El desafío poético del aprendiz fue de una saludable, aunque errada, insolencia. Rojas le acababa de echar en cara al creador de Altazor que viviera entre sus admiradores chilenos “pontificando sobre la imagen” y todo lo hubiese aprendido de Pierre Reverdy, olvidado de los grandes clásicos, y en especial de Publio Ovidio Nasón, tan amado por Rojas. Vicente Huidobro le replicó de la mejor manera imaginable: le recitó de memoria el principio del canto tercero del libro primero de Las Tristes, esos versos de bronce que sorprendieron al desafiante.

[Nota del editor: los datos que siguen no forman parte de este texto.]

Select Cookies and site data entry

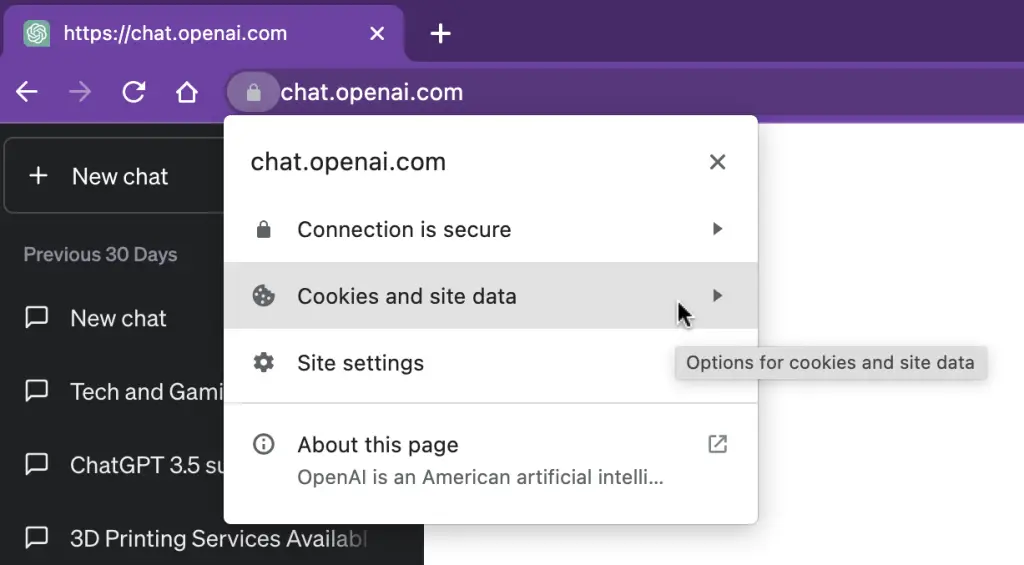[x=490, y=296]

     Es el lamento del exilio en que Ovidio se duele de su memoria postrera de Roma y llora, a orillas del Mar Negro, su destierro en la lóbrega Tomis. El joven Gonzalo Rojas se quedó callado, derrotado ante su maestro, “y hablamos de otra cosa”. Agrega entonces, con tino generoso: “No he conocido a otro que sembrara más libertad en mi cabeza.” Huidobro le había dado una lección de rigor que el joven de Lebu nunca olvidaría. Con el paso de los años, aprendería lo suyo de exilios e “intraexilios”, como Ovidio mismo. Y pasaría a ocupar con toda naturalidad el lugar que antes ocuparon Huidobro mismo, Pablo de Rokha y Pablo Neruda, entre los chilenos; César Vallejo, José Lezama Lima, César Dávila Andrade y su querido amigo Octavio Paz, entre los latinoamericanos: el lugar del Maestro.

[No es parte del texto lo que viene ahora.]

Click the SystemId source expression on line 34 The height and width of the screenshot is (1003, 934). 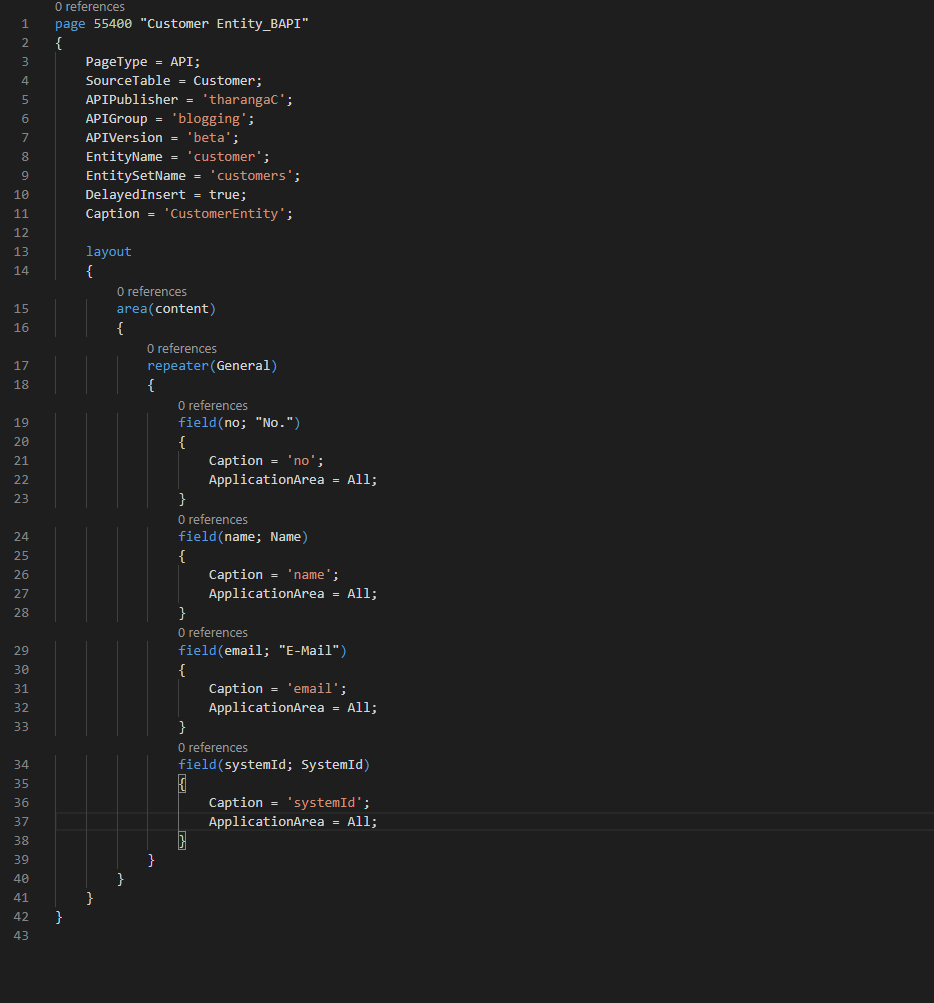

     Es posible que Rojas quisiera abrir fuego contra Huidobro para hacer explícita —aun sin conocerla, como si la presintiera en su fuero interno— aquella fórmula amonedada por Jaime Gil de Biedma y Gabriel Ferrater para vérselas con la “angustia de las influencias”: “Aliarse con los abuelos, contra los padres.” El joven padre sería, en aquella hermosa y significativa escena de 1938, el airoso vanguardista Huidobro, y el increíble abuelo, un poeta de Sulmona de hace veinte siglos. Pero a Gonzalo Rojas el tiro le salió por la culata: Huidobro le demostró que ya había andado por aquel sendero venerable y bebido en las fuentes. Como él mismo bebía y sigue bebiendo de aquellos manantiales con sed inextinguible: su diálogo con Ovidio y demás clásicos continuaría a lo largo del siglo XX y lo que llevamos del XXI para mayor alegría de sus lectores, no siempre atentos a la sólida formación, impresionante en verdad, de este poeta chileno de genio ardoroso y desafiante.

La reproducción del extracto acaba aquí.